Jude Rae

Victoria Chambers

9 June 2006 - 3 September 2006

Jude Rae is the Dunedin Public Art Gallery’s first Visiting Artist for 2006. She is a painter from Canberra, Australia, who spent several years in New Zealand in the 1990s and continues to exhibit here regularly. Rae has been described by Bruce James of the Sydney Morning Herald as a ‘highly original painter in the process of unfolding’, and her Australasian reputation rests chiefly on the still-life paintings she has created over the last decade, and the portrait paintings she has been making in the 2000s.

Arriving in Dunedin in late April for a six-week residency, Rae was separated from the still-life objects she ordinarily paints, and from the people she calls on as subjects for her paintings.
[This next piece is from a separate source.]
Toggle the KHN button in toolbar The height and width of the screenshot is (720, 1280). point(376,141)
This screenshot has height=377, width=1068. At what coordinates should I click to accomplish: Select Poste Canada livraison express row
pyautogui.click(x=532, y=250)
She resolved instead to familiarize herself artistically with what was newest and nearest to her: the walls and windows, lights and spaces, of her studio on the first floor of a building called Victoria Chambers on Crawford St. Like many of Rae’s subjects, the room is nothing special – a modest space with high windows and some eccentric architectural modifications. But it has always been Rae’s practice to begin with ordinary or undramatic things, and work to remind us how complex, rich and unsettling the experience of these things can be when a viewer’s perceptions are fully focused.

At first working on a small scale, Rae soon began to create views of the room that are themselves almost ‘architectural’ in scale. Standing close to one of the works, the subtle gradings of grey in grey engulf a viewer’s field of vision. As in her still-life paintings, the point and pleasure of these drawings lies in the tension between illusion and material. On one hand, Rae’s acute use of the charcoal medium conjures spaces of great depth and ‘realism’. On the other hand, Rae uses zones of dense black charcoal or bare paper to pull the image back into a flatness that is almost abstract in effect.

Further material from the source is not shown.